On Sunday 13 April 2008 14:26, Andreas Hermann Braml wrote:

> Are you _sure_ the avi is "good"? Have you tried on another
> machine with different graphics card and/or with different
> player and/or OS to check? Otherwise it might only _appear_ that
> it's "good", where in fact it is not.
> I have a similar problem here, using the "intel" driver. When
> using mplayer, xv output is much too bright, might be gamma
> relatated as well. When I use gl or x11 as output method, it's
> fine. The display is fine when I use a player with a different
> backend (xine, gstreamer), e.g. Gxine or Totem, even using xv.
> 
> So at least check another player or another video output on
> mplayer.

I just made screenshots using the player "Xine". The black in the re-encoded
version is indeed #000, and it looks virtually the same as the original. I
really don't understand this.

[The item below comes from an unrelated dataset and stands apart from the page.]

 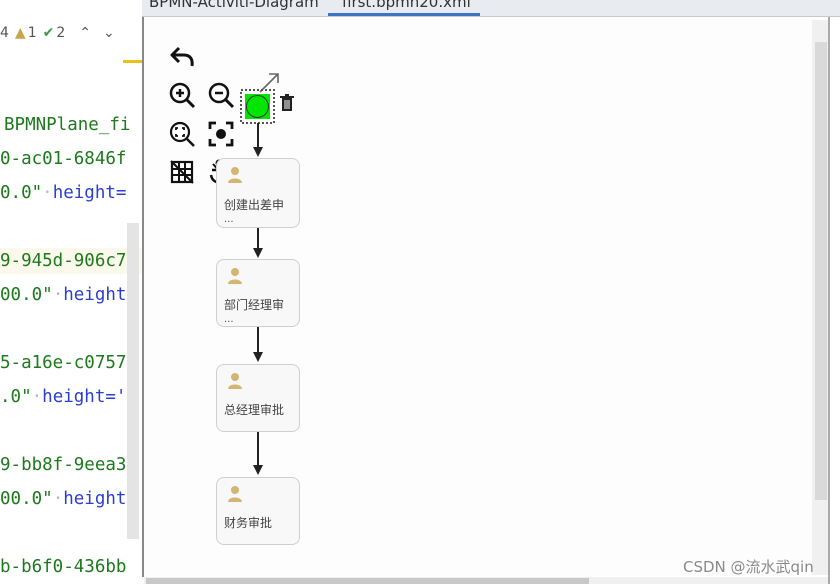 I want to click on center-icon, so click(x=221, y=134). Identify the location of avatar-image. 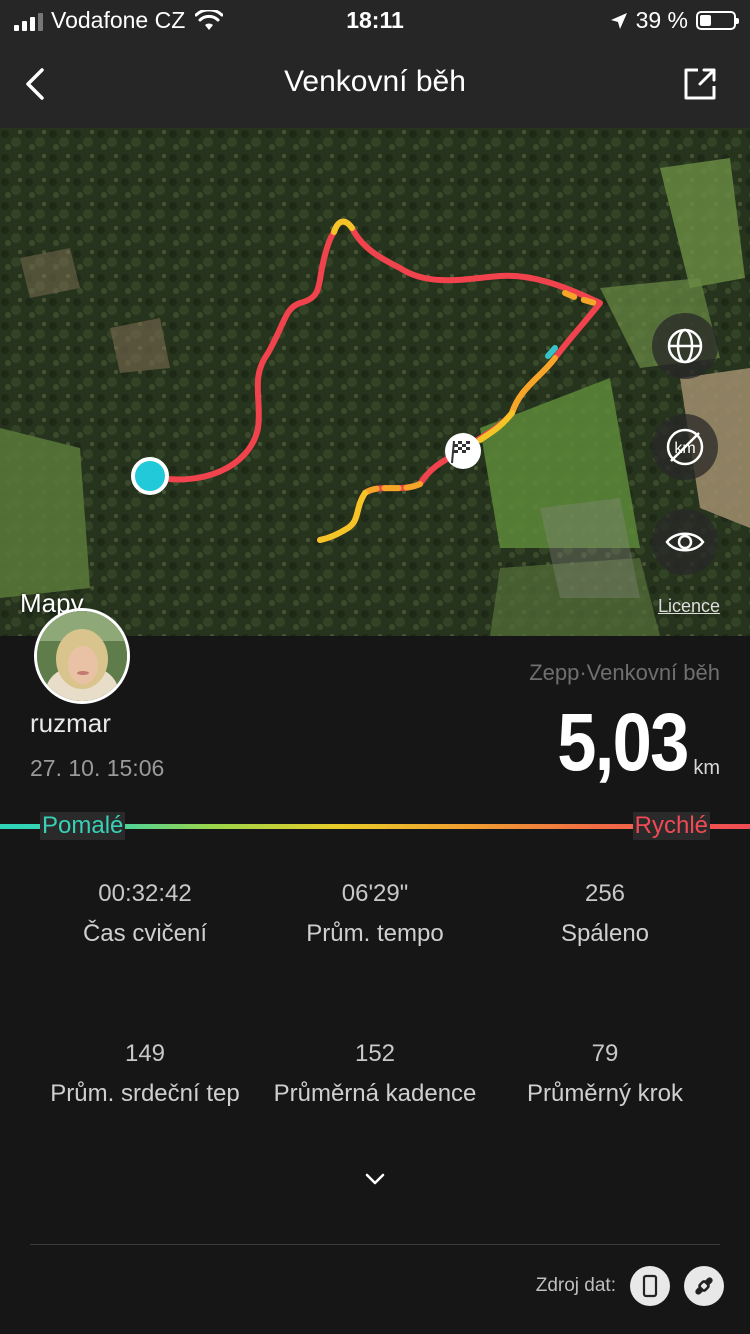
(82, 656).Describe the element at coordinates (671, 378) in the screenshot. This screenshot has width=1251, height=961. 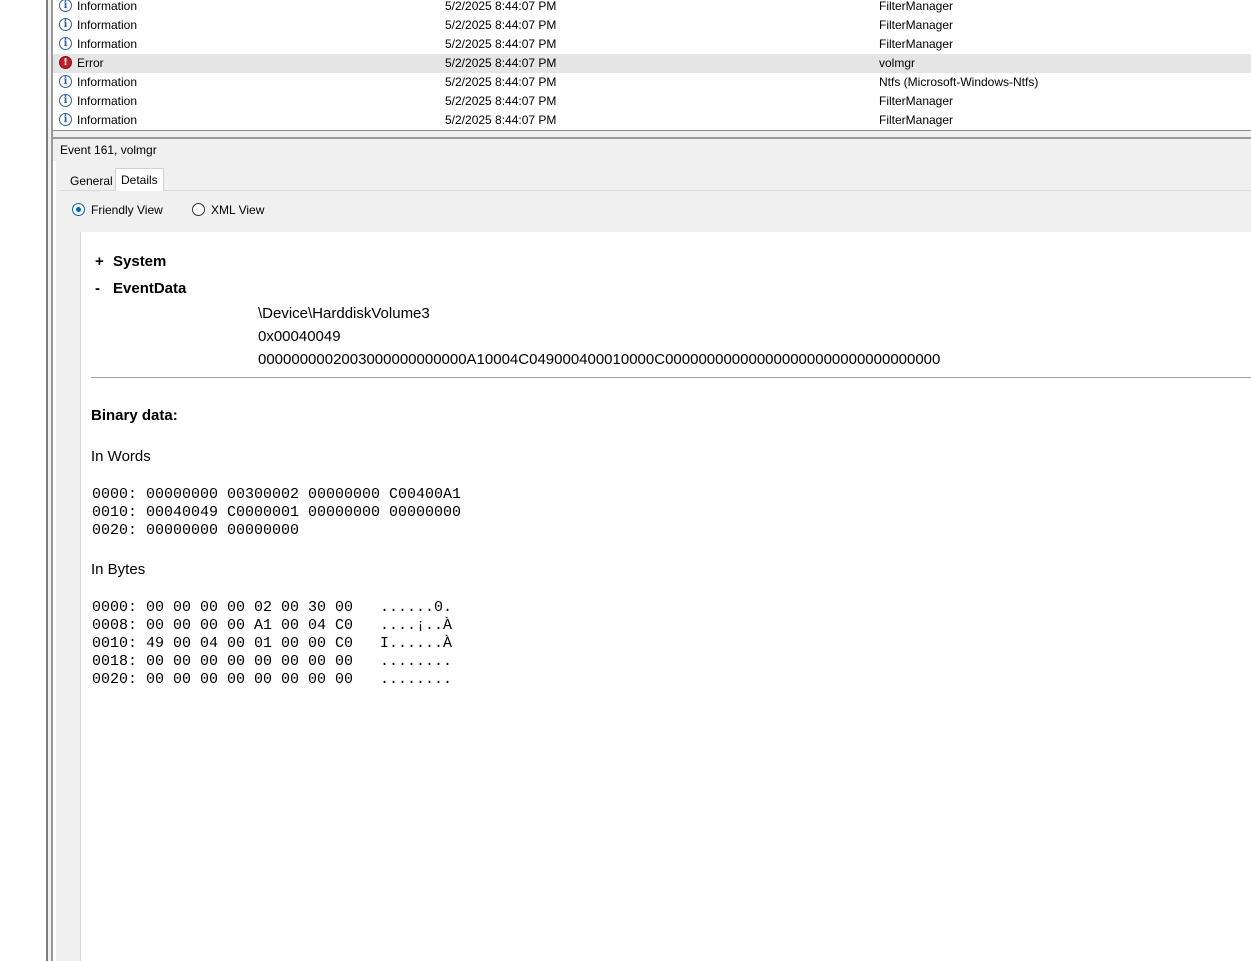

Even if there is something wrong with display
brightness of mplayer, it shouldn't display both movies with identical
brightness.

Check these frames (saved with low quality jpg, but that doesn't matter now.
Also, don't know if attachments are allowed, so I hosted them externally):

This is a screenshot from the original movie:
http://www.halfgaar.net/posts/2008-04/screenshot-from-original-movie

This is a frame rendered by Cinellera when I load the movie from above and
render without any modification, to jpglist.
http://www.halfgaar.net/posts/2008-04/frame-rendered-by-cinelerra

And when I reencode the overly bright images with mencoder, this is is the
result (a screenshot):
http://www.halfgaar.net/posts/2008-04/rendered-by-cinelerra-and-encoded-to-xvid-then-screenshot

The only thing I can think of, is that there is some kind of gamma info stored
in the jpg, but I don't know if that's possible, or how to check it.